Пока не устроился на работу, она, конечно, разжимала кулак, выдавала ему деньги. Но – всегда в обрез. И с натугой. Даже по тому, как открывала сумку, как морщилась, доставая перетянутую резинкой пачку купюр, чувствовал: радости эта процедура ей не доставляет. А ведь когда-то, до его последнего ареста, радовалась, если, получив пенсию, умудрялась незаметно засунуть во внутренний карман его пиджака половину полученного! В сердцах, подвыпив, он как-то назвал Анну Андреевну «старухой процентщицей».[73]
Но может быть, подозревая мать в скупости, Лев Николаевич наводит тень на плетень? Конечно, преувеличивает, возводит в превосходную степень. Но преувеличивает реальное, не мнимое. На склоне лет, когда Анна Андреевна стала не получать, а зарабатывать – бесконечными переводами, и не между своим делом, а вместо него, и с большими усилиями, – ее отношение к деньгам стало иным. Да, свидетельства ахматовской патологической щедрости многочисленны и общеизвестны.
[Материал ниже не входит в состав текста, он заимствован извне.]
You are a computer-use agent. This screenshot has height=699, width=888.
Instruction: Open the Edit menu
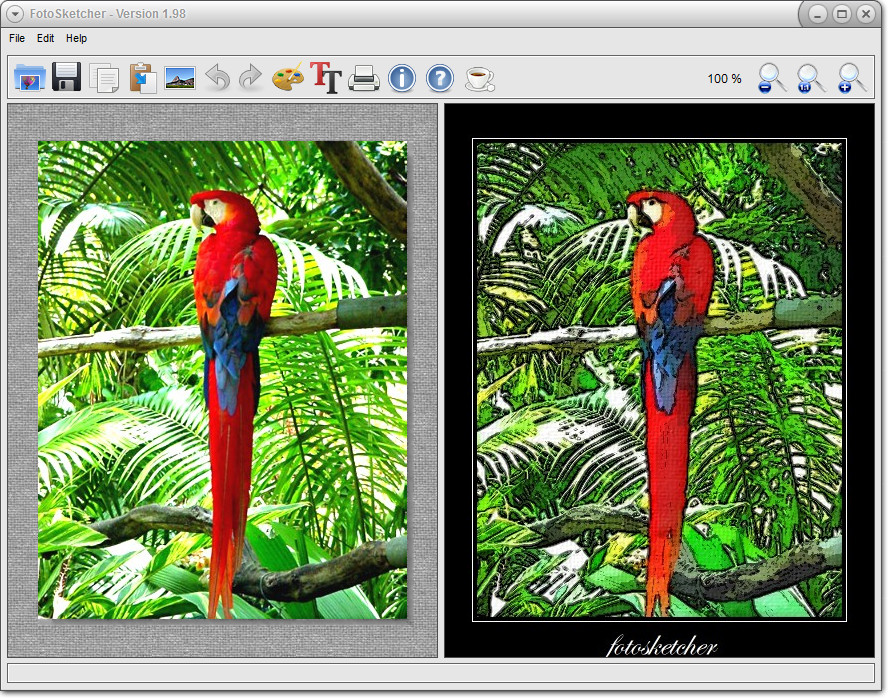(x=45, y=38)
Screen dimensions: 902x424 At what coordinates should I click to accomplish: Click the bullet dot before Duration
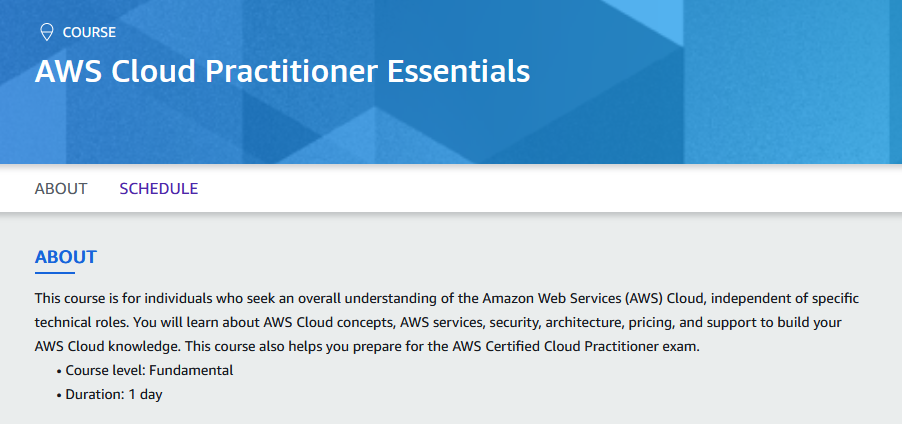coord(59,396)
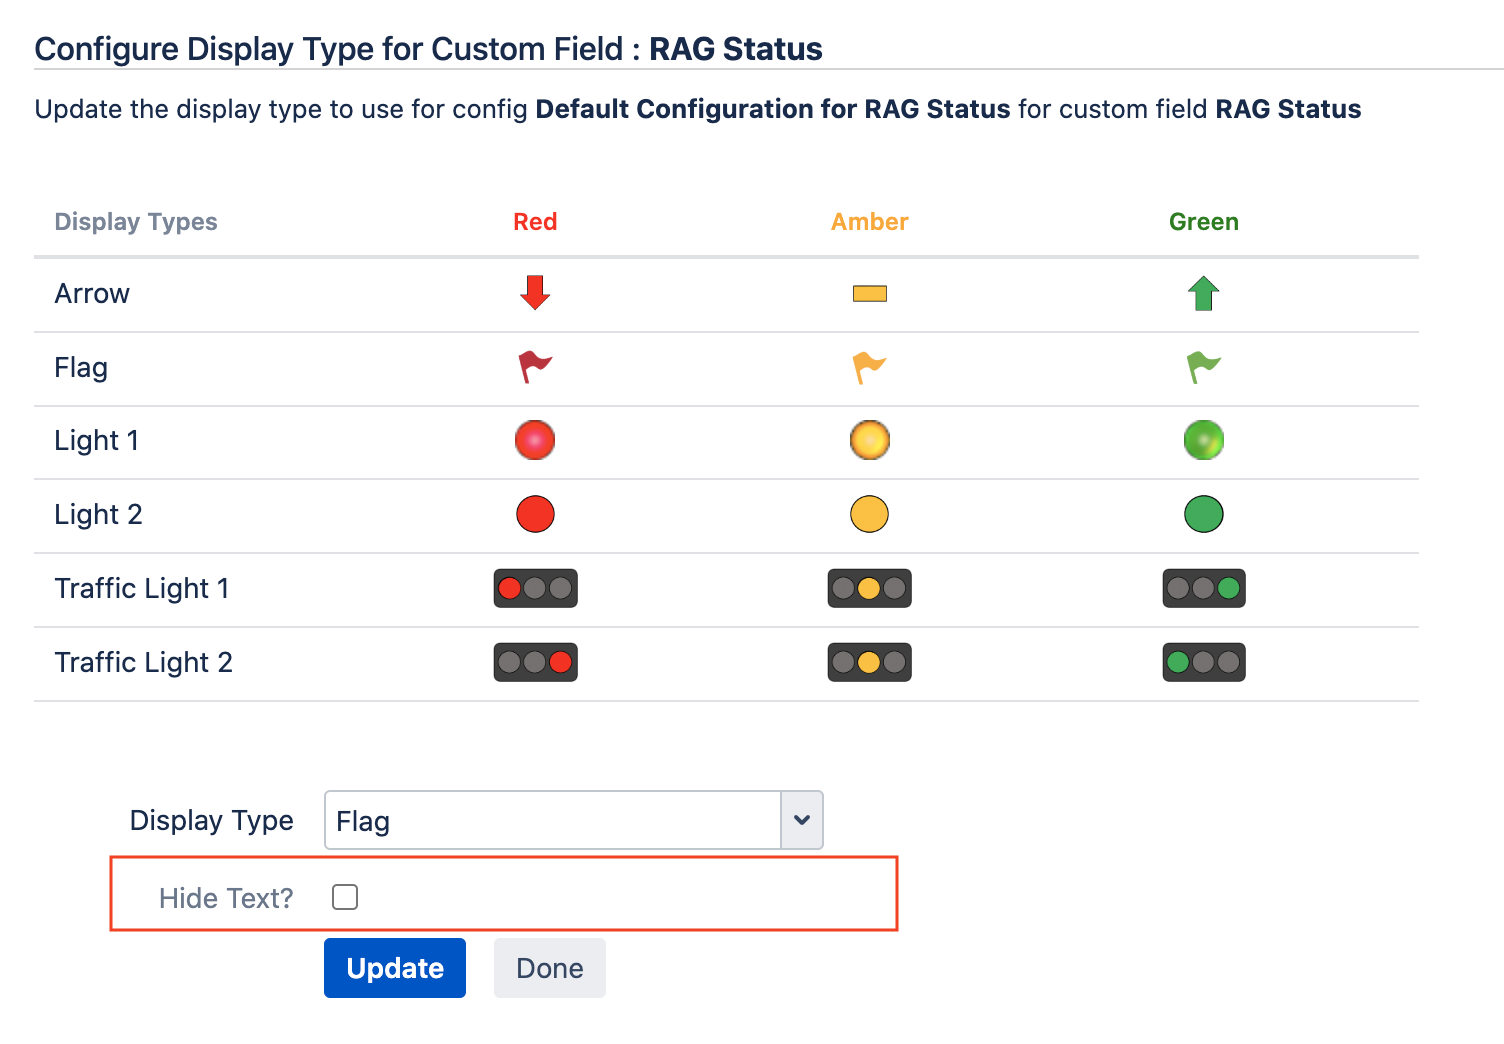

В Ташкенте Л.К.Чуковская приходила в отчаяние: все продукты, какие ей удавалось добыть для А.А., та тут же раздавала. И К.И.Чуковский не забыл описать в дневнике, как Ахматова в самые голодные годы отдавала ему и молоко, и крупу для его маленькой дочери. Передаривались, причем немедленно, и более ценные подарки. Однако Сильвия Соломоновна Гитович, соседка А.А. по комаровской даче, замечала за ней и другое: «Не то чтобы она была скупа – у нее не было и тени обывательской мелочности, но щедрости под старость тоже не осталось. Она любила повторять с оттенком какого-то вызова: "Деньги – вздор!" Она могла выбросить деньги просто так, на ветер, но вдруг неожиданно начинала пугаться больших трат, жаться и не решалась купить себе что-нибудь действительно нужное и необходимое».
Не решилась Ахматова на
И не по бедности не решалась! В 1958-м у Ахматовой хватило бы денег не только обставить берлогу сына пусть и совдеповской, дешевой и топорной, но новой мебелью. Могла бы даже купить либо ему, либо себе кооперативную квартиру. Похоже, что именно это и имела в виду Сильвия Гитович, наблюдая с вежливым недоумением нищенскую обстановку, окружавшую Большого Поэта и на даче, и в городе. Спать на продавленном трехногом пружинном матрасе, несмотря на то что как раз в эти месяцы (в ноябре 1958 года) у нее вышел сборник стихотворений – массовым, для поэзии, 35-тысячным тиражом? Сильвия Гитович не из тех, кто считает в чужих карманах чужие деньги. Но как жена профессионального переводчика знает, что у Анны Андреевны одна за другой появляются и переводные книги, и не где-нибудь, а в издательстве «Художественная литература», где за стихотворные переводы платили не просто хорошо, а щедро, щедрее, чем, допустим, в «Советском писателе» за стихи оригинальные. Те, кто был допущен к этой «кормушке», не только не бедствовали, но и посматривали несколько свысока на литераторов, вынужденных жить «на общих основаниях». Разумеется, для этого надо было превратиться в род переводческой машины, чего Ахматова, конечно же, и не могла, и не хотела. К тому же ей явно не хватало изобретательной ловкости, какой отличались работы чемпионов якобы «художественного перевода». И тем не менее она переводила, переводы печатались и оплачивались по высшей в диапазоне принятой «вилки» ставке.
Все-таки, думается, дело было не в прижимистости, а в давно сделанном выборе – установке на «божественную нищету». И когда едва ли не весь гонорар за переведенную пьесу Гюго ухнула, чтобы купить автомобиль «москвич» старшему сыну Нины Антоновны Алексею Баталову, наверняка сделала это не в припадке щедрости, а чтобы исполнить данный когда-то зарок: «У своего ребенка хлеб возьми, чтобы отдать его чужому».